Rosa Say: Twelve Rules of Self-Leadership

Tom Peters - Change this Manifesto: This I Believe

The power of lists also hit my Google Reader this past week in a post by Tom Davenport on the The Next Big Thing blog on Harvard Business Publishing. Professor Tom Davenport is a coauthor of Competing on Analytics: The New Science of Winning. A good book on the power of analytics and business intelligence as used in winning companies.

Last week he posted Top Ten Reasons for Top Ten Lists where, with a touch of sarcasm and humor, he lists the top ten reasons why we like lists.

My list of reasons might be different (maybe a later post) but I like a concise list that you can interpret as marching orders or a call to action.

Coincidently, my current review of books and literature on collaboration and team-building happens to be list centered.

So over the next few weeks, I plan on sharing these lists as I aim to expand our knowledge of a quiet leader's role in team-building and collaboration. After we have reviewed and commented on the lists, I'd like to aggregate the lists into a single uber list of key leadership elements for collaboration. I haven't compared the lists yet. However, I suspect that we will find some intersecting points as we compare the lists.

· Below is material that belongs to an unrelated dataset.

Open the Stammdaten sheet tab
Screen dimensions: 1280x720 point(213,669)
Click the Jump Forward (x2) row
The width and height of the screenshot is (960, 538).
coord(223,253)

Here is my list of list-centered books that I plan to review:

6 Habits of Highly Effective Teams
The Five Dysfunctions of a Team: A Leadership Fable
The 17 Indisputable Laws of Teamwork

For good measure, I plan to also review a couple of additional lists that I have referenced in the past.

Also, please contribute any other team-centered lists that you have found interesting. As the information consolidates, I use this information to compile a Lead Quietly list high performance characteristics. Your contributions are priceles.

Thanks for reading. Please lead quietly.